BERLIN — The arrest nearly three years in the making finally has a courtroom to match. German federal prosecutors on Wednesday charged Serhii Kuznietsov, a 50-year-old Ukrainian national, as the on-board coordinator of the September 2022 sabotage of the Nord Stream 1 and Nord Stream 2 gas pipelines — the most expensive act of peacetime infrastructure destruction in modern European history. He has been in German custody since November, extradited from Italy where investigators say he made a critical mistake: speaking too freely on the phone.
The indictment, filed Wednesday by Germany’s Federal Public Prosecutor, alleges Kuznietsov was present aboard the Andromeda, a sailing yacht that departed from Rostock in northern Germany in the days before the blasts. The six-person team, operating at a cost of roughly $300,000, is accused of planting the explosives that ruptured both pipelines near Bornholm Island in Danish waters. Three of the four pipeline strings were permanently destroyed. The sabotage severed what had been Russia’s primary gas artery to Western Europe and became one of the defining acts of the conflict’s shadow dimension — one that neither NATO governments nor Kyiv have been willing to fully illuminate until now.
Kuznietsov’s downfall began with phone calls. While held in Italy following his arrest in August 2025, he reportedly spoke with relatives in conversations that Italian authorities were monitoring — calls German prosecutors describe as self-incriminating. He was extradited to Germany in November and has remained in pretrial detention in Hamburg as the case was prepared. Al Jazeera reported Wednesday’s charges make him the first individual to face formal criminal proceedings in any country over the Nord Stream attack, after Sweden and Denmark both quietly closed their own investigations without naming suspects or filing charges.
What the indictment cannot obscure — and what German prosecutors have not addressed — is the chain of command above Kuznietsov. The Wall Street Journal, citing four senior Ukrainian officials with knowledge of the operation, has previously reported that then-commander-in-chief Valery Zaluzhny authorized the mission after President Volodymyr Zelenskyy initially gave approval, then withdrew it following a warning from the CIA. Zaluzhny, according to the reporting, proceeded anyway. Ukraine has maintained official denial of any involvement in the sabotage, a position its government has held since the pipelines exploded. Zelenskyy, asked Wednesday about the German charges, offered only that it was “too early to say yet.”
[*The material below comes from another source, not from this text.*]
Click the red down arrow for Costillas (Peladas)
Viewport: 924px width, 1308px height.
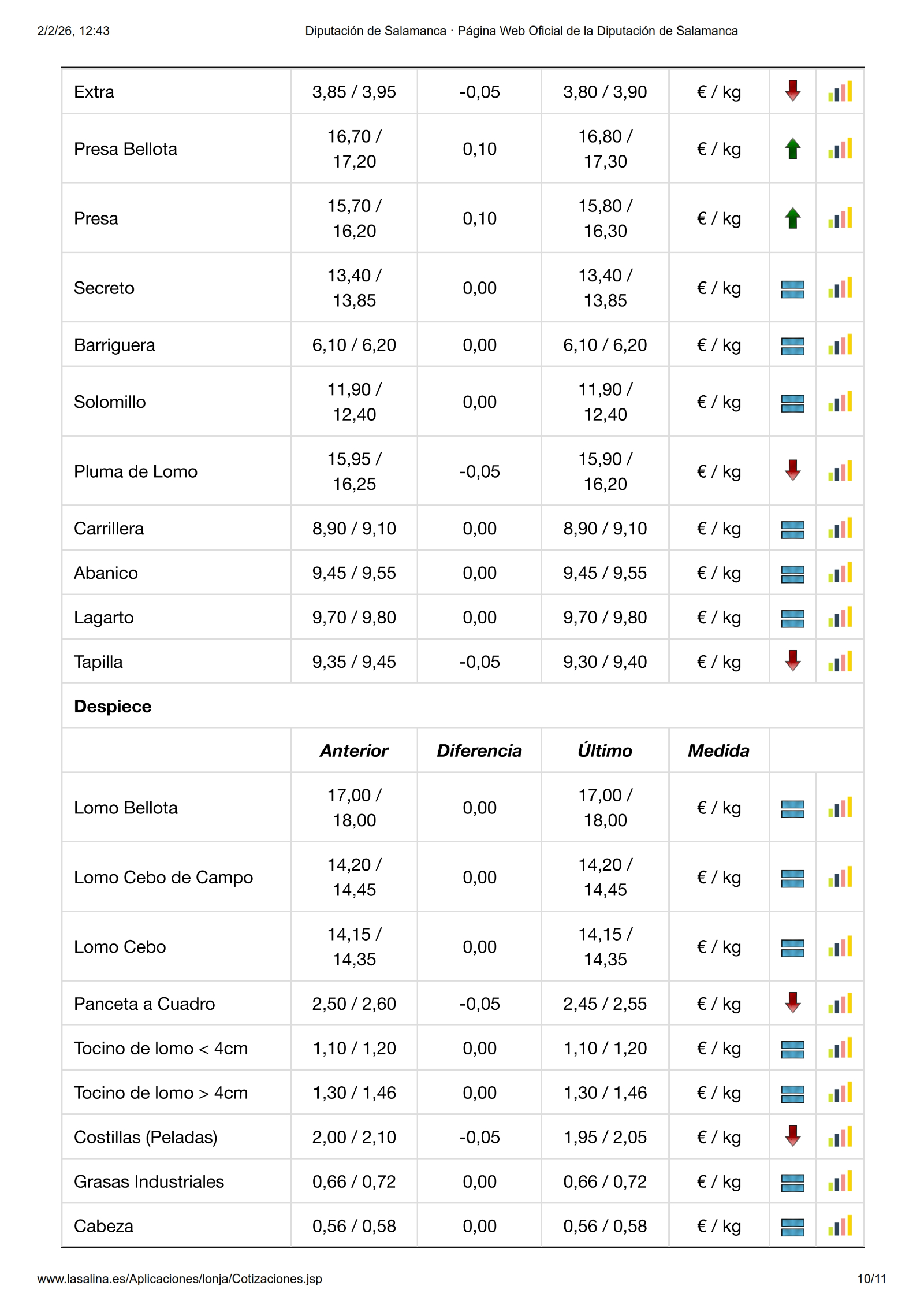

The gap between official denial and reported reality has shadowed this investigation from its earliest days. Russia identified Ukraine and its Western backers as the responsible parties within days of the blast in 2022, a position dismissed at the time as deflection. Moscow demanded United Nations-backed inquiry; Western governments declined. The charges filed Wednesday in Berlin — against a Ukrainian national, operating from German soil, in an operation reportedly authorized at the highest levels of Ukraine’s military command — represent something Russia’s government has argued for nearly three years: that it was right about who did it.

Germany’s own interest in the case is not purely juridical. The country was, as the Merz government continues to navigate its coalition’s reform agenda, perhaps the single nation most economically destabilized by the pipeline’s destruction. Nord Stream was Germany’s primary mechanism for importing affordable Russian natural gas; its loss forced an emergency rerouting of energy supplies, contributed to a severe industrial energy-cost spike, and reshaped the country’s domestic political debate about the costs of the conflict. That the sabotage was apparently carried out by a Ukrainian team operating from a German port adds a layer of political complexity the Merz government has not yet fully addressed publicly.
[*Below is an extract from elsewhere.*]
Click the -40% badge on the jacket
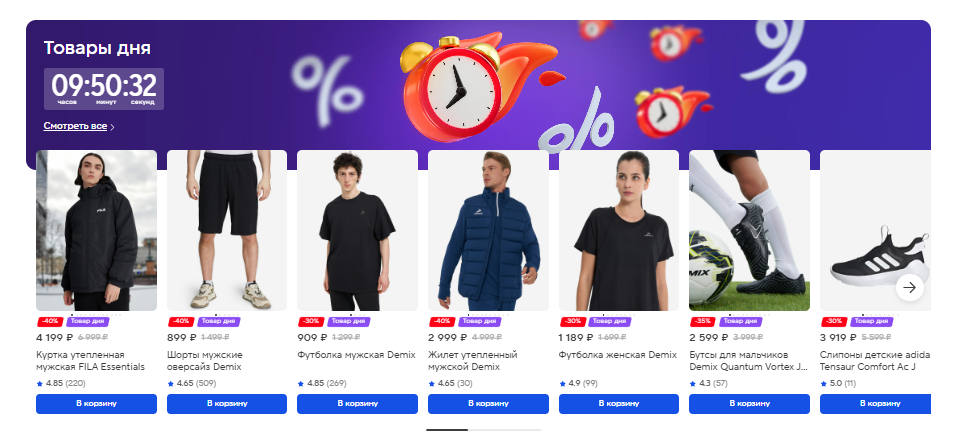963x447 pixels. [48, 321]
The Andromeda connection has been public knowledge since at least 2023, when a series of investigative reports — most notably by ARD, Zeit, and Der Spiegel — identified the yacht as the likely operational platform and traced it to individuals with connections to Ukrainian military networks. What those reports lacked was a prosecutable suspect in German custody. Kuznietsov’s arrest in Italy and subsequent extradition provided that. The indictment’s filing on Wednesday is the formal legal conclusion of that reporting chain.
For the broader question of accountability, the charges against a single operational figure leave the structural question untouched. Kuznietsov is alleged to have been the man on the boat. The man who gave the final order — if the reporting on Zaluzhny’s role is accurate — now serves as Ukraine’s ambassador to the United Kingdom, an appointment that postdates his removal as commander-in-chief and that no Western government has moved to make diplomatically uncomfortable. Zelenskyy, whose initial approval is itself described in the reporting and who then reportedly ordered a halt that was not obeyed, remains a Western-backed head of state. The Doha discussions over Iran’s nuclear programme illustrate how selectively Western governments apply accountability frameworks depending on which party is doing the acting.
What Germany’s prosecution does achieve is legal and historical record. The Federal Public Prosecutor has now formally alleged, in a filed indictment in a functioning democratic court, that Ukrainian nationals destroyed critical European energy infrastructure from German territory. Euronews reported the case represents the first successful extradition in the three-year investigation. Whether that record extends up the chain — to the command structure that reportedly ordered the mission — is a question Wednesday’s filing does not answer and may never be designed to.